A principal atenção envolve vacinas vivas atenuadas. Elas podem ser aplicadas no mesmo dia, mas, quando duas vacinas desse grupo não são administradas simultaneamente, a regra geral é aguardar 28 dias. O intervalo está relacionado à possibilidade de interferência na resposta imunológica, e não à necessidade de o organismo “descansar”.

No Brasil, há uma orientação específica para crianças menores de 2 anos. Em situações de rotina, a vacina febre amarela e a tríplice viral ou tetraviral não devem ser administradas simultaneamente, e recomenda-se intervalo mínimo de 30 dias entre elas. O ensaio randomizado brasileiro “Mutual interference on the immune response to yellow fever vaccine and a combined vaccine against measles, mumps and rubella”, publicado em Vaccine, identificou possível interferência na resposta imunológica quando essas vacinas foram aplicadas no mesmo dia nessa faixa etária.

“Os intervalos existem porque algumas combinações podem interferir na resposta esperada, e não porque o organismo precise se recuperar de uma vacina para receber outra.
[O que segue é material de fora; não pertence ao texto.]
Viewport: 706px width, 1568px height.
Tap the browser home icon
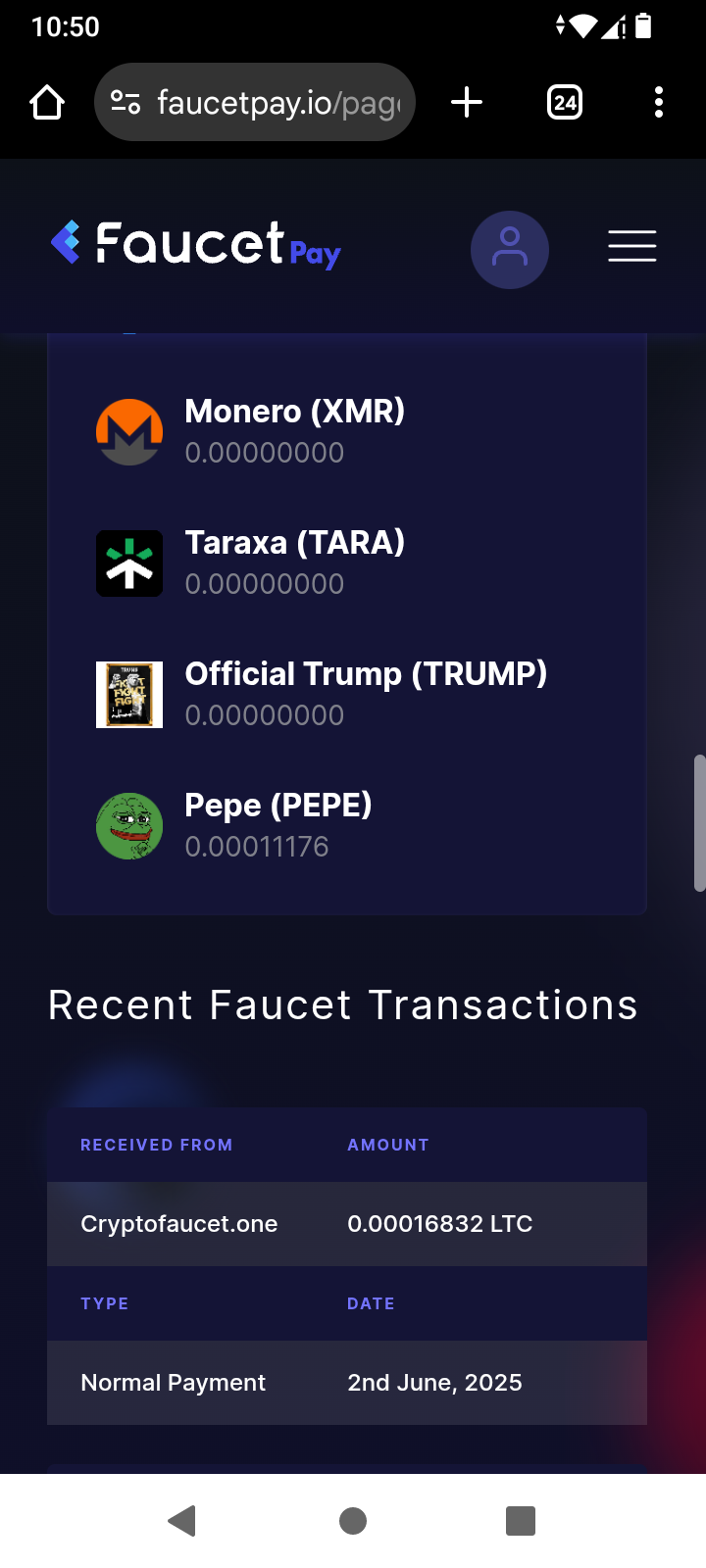click(x=47, y=102)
Por isso, é importante seguir o esquema indicado para cada idade e condição de saúde”, afirma Maria Isabel de Moraes-Pinto.

E o nirsevimabe?

O nirsevimabe, comercializado como Beyfortus, não é uma vacina, mas um anticorpo monoclonal que fornece proteção passiva contra o vírus sincicial respiratório (VSR). As vacinas, por sua vez, estimulam o organismo a produzir sua própria resposta imune. 
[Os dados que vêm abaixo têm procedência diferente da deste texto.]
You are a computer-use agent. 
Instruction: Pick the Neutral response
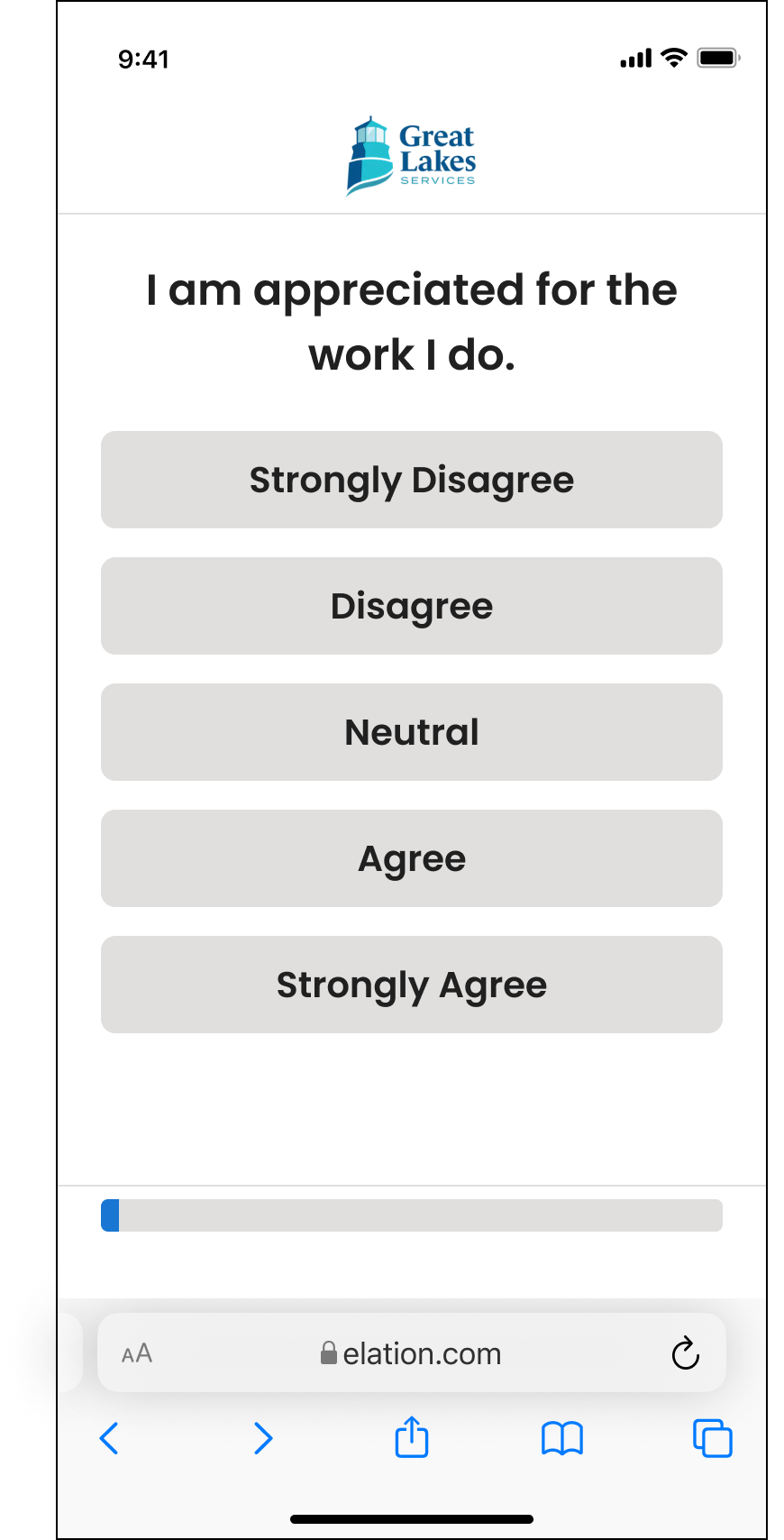click(412, 732)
“Vacinas estimulam o organismo a desenvolver uma resposta imunológica. Anticorpos monoclonais, como o nirsevimabe, fornecem proteção passiva. São mecanismos diferentes e cada produto tem suas próprias recomendações de uso”, explica Annelise Correa Wengerkievicz Lopes, diretora médica da Dasa e responsável técnica do laboratório Santa Luzia. 

A administração do nirsevimabe junto às vacinas de rotina deve seguir as recomendações específicas para a idade da criança. Para gestantes e adultos mais velhos, as vacinas VSR também possuem indicações próprias.

Para quem está com a carteira de vacinação atrasada, criar intervalos sem indicação pode prolongar o período sem proteção. Quando diferentes vacinas estão indicadas e não existe uma recomendação específica para separá-las, a coadministração pode permitir a atualização da proteção em uma mesma visita.